■ **What you need to do**
1 – In the RAID 5 recovery thread, which chipset does the home/media server run on?
2 – Repeat the RAID 5 recovery thread word for word between "I recently heard" and "2 connected drives.", inclusive.

■ **Text excerpt**
#####

Need help recovering from Nvidia Raid 5 Drive Failure

ddog

Reputable
Oct 11, 2014
44
0
4,540
Hi folks, I have a home/media server running for some years now with the nforce 630a chip set running a Raid 5 setup with x3 2TB drives.

SPECS:

AMD 1640 LE
Biostar N68SA-M2s
4GB DDR2
1TB HDD (OS Drive)
2TB x3 (Raid 5)

I recently heard a loud screeching sound coming from my server. Upon inspection I realized the noise was coming from one of the HDDs. I then noticed the machine was stuck on the Nvidia "Detecting Array" screen. The machine then stops responding at this point, unable to even access the bios. So what I did at this point was:

Disconnected all the drives on the raid 5 set. This allowed the machine to boot into windows. After realizing that the problem did not lie with the OS and OS drive I started a process of elimination to pinpoint the failed drive. Powering them up one by one allowed me to pinpoint the failed drive due to the loud screeching noise.

From here I reconnected all the drives except for the failed one and the machine was able to boot into windows. From the Nvidia storage console I can see an error with the RAID 5 set and it displays the 2 connected drives.
5a17aa.jpg

Unfortunately at this point I don't have access to the logical raid drive in windows to perform a backup.

Replacing and rebuilding the failed drive should be a simple process as shown here : http://nvidia.custhelp.com/app/answers/detail/a_id/2290/~/rebuilding-a-nvidia-raid-array
However this can only be done with all drives connected including the failed drive. Unfortunately in my particular scenario the machine is unable to boot while the failed drive is connected. I am not sure what the reason for this is.

Any suggestions in moving forward? I was thinking of getting a replacement 2TB drive, stick it in place of the failed drive, boot the machine and see what happens. Is this a lost cause? Of course I haven't backed up since last year and now I will have to suffer badly if my data is lost...sigh...
 
Solution
Since your old mobo contains nVidia north- and south-bridge chips, I checked there for info on how changing a mobo will go. I know that, in the past, I took advantage of an nVidia assurance that they would make sure that any future chips they deployed would be able to deal with HDD's from a RAID array originally written by their chips. So choosing a mobo with the same chipset seems like a good idea.

I noted on their their website's Support Knowledge base this item on nVidia support for Linux OS's:

https://nvidia.custhelp.com/app/answers/detail/a_id/740/kw/RAID


It appears that, if you want to read your old RAID5 HDD's on a new mobo under a Linux OS, you may have to be careful to choose the right Linux distribution. Or, maybe you can...
Rebuilding a RAID 5 should NOT require the failed drive as well. This is what a RAID 5 is designed for. I would just replace the 2TB and then assign it to the RAID 5 and it should rebuild. But after reading the NVidia way I'm not sure. I'm use to servers running high end RAID Cards where you remove the old, replace with a new and done nothing else needed to do.

#####

■ **Provided data**
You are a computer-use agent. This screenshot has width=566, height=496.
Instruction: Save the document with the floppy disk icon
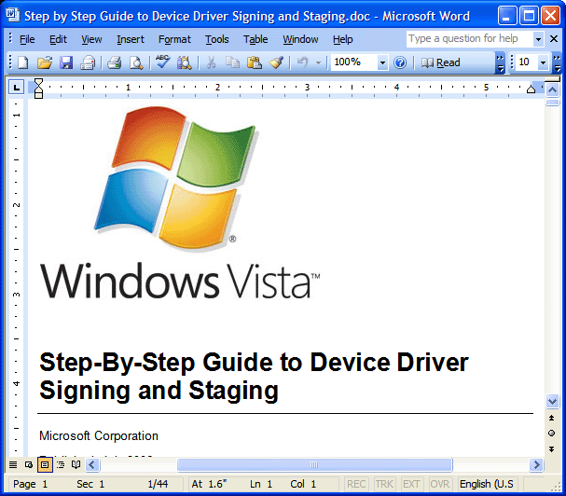(66, 62)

#####

■ **Correct answers**
1 – The nforce 630a chipset.

2 –
I recently heard a loud screeching sound coming from my server. Upon inspection I realized the noise was coming from one of the HDDs. I then noticed the machine was stuck on the Nvidia "Detecting Array" screen. The machine then stops responding at this point, unable to even access the bios. So what I did at this point was:

Disconnected all the drives on the raid 5 set. This allowed the machine to boot into windows. After realizing that the problem did not lie with the OS and OS drive I started a process of elimination to pinpoint the failed drive. Powering them up one by one allowed me to pinpoint the failed drive due to the loud screeching noise.

From here I reconnected all the drives except for the failed one and the machine was able to boot into windows. From the Nvidia storage console I can see an error with the RAID 5 set and it displays the 2 connected drives.